One of the orphanage student, gained admission into Amrita University’s school of engineering. He lived here eight years, is from a very poor village in the tribal community of Attapadi. He is our first adivasi boy to attend University.

In order to encourage talented but financially poor students to take up higher studies, the Ashram has instituted the Amrita Scholarships. In addition, devotees also created endowments, the interest from which will be utilised for scholarships.

Above all, the children have found in Amma a loving mother. They feel a close bond with her and visit Amritapuri regularly.

The children’s visits to Amritapuri during festive occasions are much more than just a holiday for them. They spend time with Amma every day and take part in the ashram routine. For many of the children, Amma’s presence and the tenderness really does fill in the void they feel from having lost their parents or from leaving their homes.

Now MAM has another orphanage in Kenya called Amrita Watoto Boma.

History of the Orphanage

The original orphanage was established in 1964. By 1989, the institution was sinking under the weight of heavy financial debts. That year, the institution’s headmaster contacted Amma for help.

When MAM took over the orphanage in 1989, the buildings were dilapidated and the living conditions were extremely poor and unsanitary.

There was no medical facility and many of the children’s health problems went untreated. Boys and girls had to take baths outside by the water tank since there were no adequate bathing facilities. There were no functioning latrines for either the boys or the girls. The food was lacking in essential vitamins and minerals and there was no milk for the children.
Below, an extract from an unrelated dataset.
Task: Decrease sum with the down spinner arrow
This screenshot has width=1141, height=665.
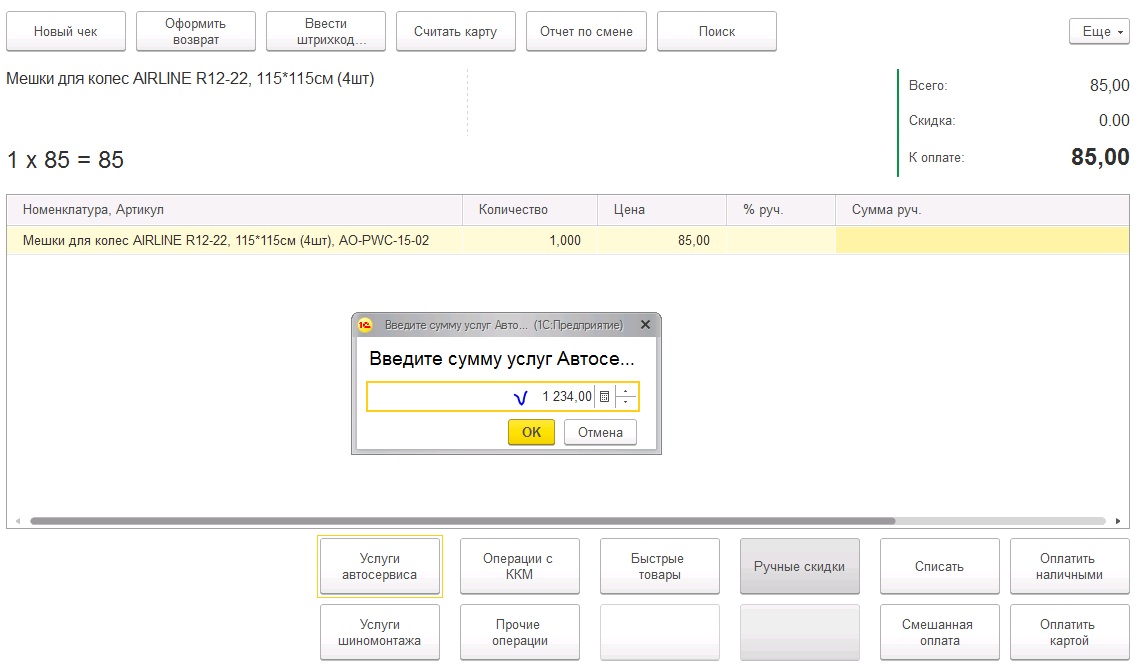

The teachers in the school had to stand all day long because there were no tables or chairs. The thirty to forty children in each class had to do the best they could with only two or three benches per room. The dining hall was a small, dark room with a dirt floor which was always flooded during the summer months, forcing the children to stand while eating. There was no electricity and water was extremely scarce.There were neither utensils to cook with in the kitchen nor any supplies, not even a grain of rice or salt.

Since the children had been living with no rules or regulation for years, one of the first tasks for the brahmachari’s was to organise and discipline the children. They organised a schedule of systematic group study, prayers and bhajans. A strict timetable was established to provide a sense of regularity. A complaint box was installed for the children to have an alternate way of handling their problems. Each night they held mediation meetings to sort out and discuss the problems that arose from day to day.

The first summer months were extremely difficult. The roofs leaked in several buildings and many of the floors were irreparably damaged by years of flooding. The brahmachari’s began to do construction and repair work to ameliorate these problems.

MAM invested large sums of money in order to extend the dining hall and build school furniture, construct proper accommodation, repair broken toilets and build new ones, install plumbing and pumps, and repair and rewire the electrical system. The situation has drastically improved since then.

When one visits the orphanage now, one is eagerly greeted
by smiling, healthy children, their palms pressed together
in India’s traditional manner of polite salutation.

Now at the Orphanage

All new facilities have been constructed, including proper classrooms, accommodation, playground, a dance hall, medical facilities.

Many programmes have now been introduced at the orphanage, including music and instrumental instruction, daily yoga exercises and physical education, scheduled study periods and tutoring, prayers and bhajans and playtime.

The children are organised into groups that assist in the flower and vegetable gardening as well as the cooking. When one enters the kitchen, one will see small group of young girls or boys, aged twelve to eighteen, stirring huge pots of rice and curries, with another group of younger children chopping vegetables. The children are proud of their cooking and gardening, and they take great delight in showing visitors around the premises.

A doctor visits regularly, and a new medical facility has recently been built on the premises. The school extends up to the 12th standard. Sanskrit is taught to all the children.